Hello! I have been having bouts of IBS from time to time. IN the last 2 - 3 weeks I have been having upper left chest pain sometimes feeling like a muscular pain, sometimes a bone pain, sometimes like a burning sensation. Location of pain is not precise but always in upper left chest. I get anxious thinking its heart related but doctors think it isn't from past tests.Anyway sometimes I get lots of burping and pressure in the stomach along with the chest pain, hence I feel the chest pain has to do with IBS and likely gas.My question is, if the chest pain is gas related, shouldn't something like TUMS, Zantac or any anti-acid solve the issue within a relatively short while?

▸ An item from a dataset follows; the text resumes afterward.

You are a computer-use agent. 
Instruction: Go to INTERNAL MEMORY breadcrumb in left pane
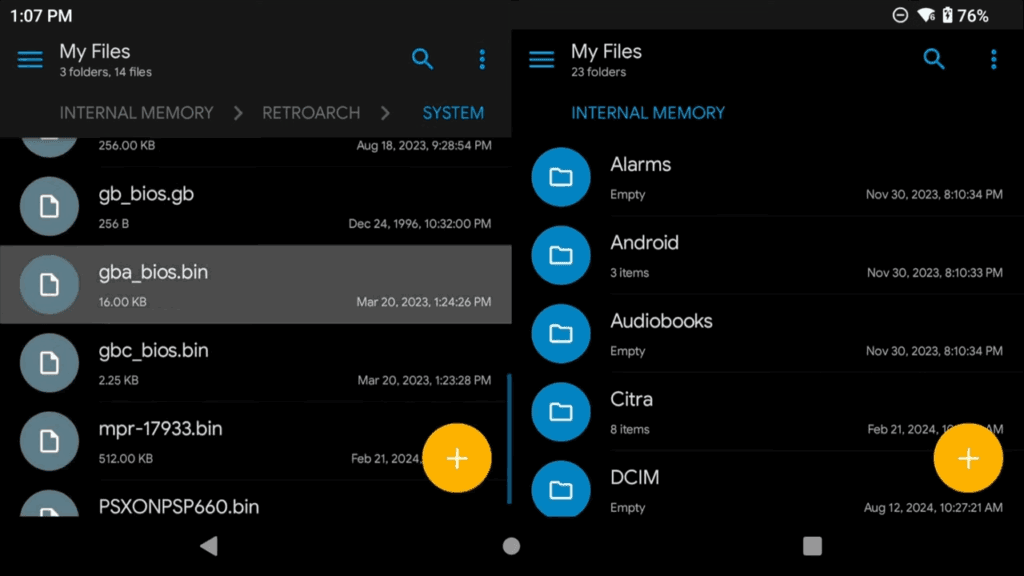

I take anti acids, sometimes I feel a little better but not for long and the chest pain though is not severe it never really goes away.


----------



## Cherrie (Sep 1, 2006)

Hi Jambo,What you described seems pretty much like GERD/acid reflux -- you probably need to see someone that specializes in the upper stomach. Just to make sure your upper stomach, esophagus, and the first few inches of your small intestine are OK, they'll probably order you an EGD test to take a look. Then they could give you a proper diagnosis.Yeah, it's OK to take an antacid. I take Tums for my GERD when it flares up. It actually does good for my IBS to take Tums. During a bad flare up I have to take it everyday until it eases completely up. So if you take it once when it's bad, it may not be enough.The IBS only has to do with the lower half of the stomach as it is a disorder of the colon. If it's the upper stomach, esp. heartburn and/or chest pain, then it's probably GERD related. But the best way to know what upper stomach problem it really is, it's best to get a diagnosis. The dr.s can get you some prescriptions that may be better targeted at your individual needs.There are also somet lifestyle and diet changes that may do good. For example, use a wedge pillow to prop up the upper torse when sleep. Eat supper at around 6 and do not eat anything after 7:00 pm. Do not eat a lot of food right before bed. No spicy or greasy food, no acidic tasting food. Hope you get a diagnosis and some relief soon!P..S. -- moving the thread to the GERD forum


----------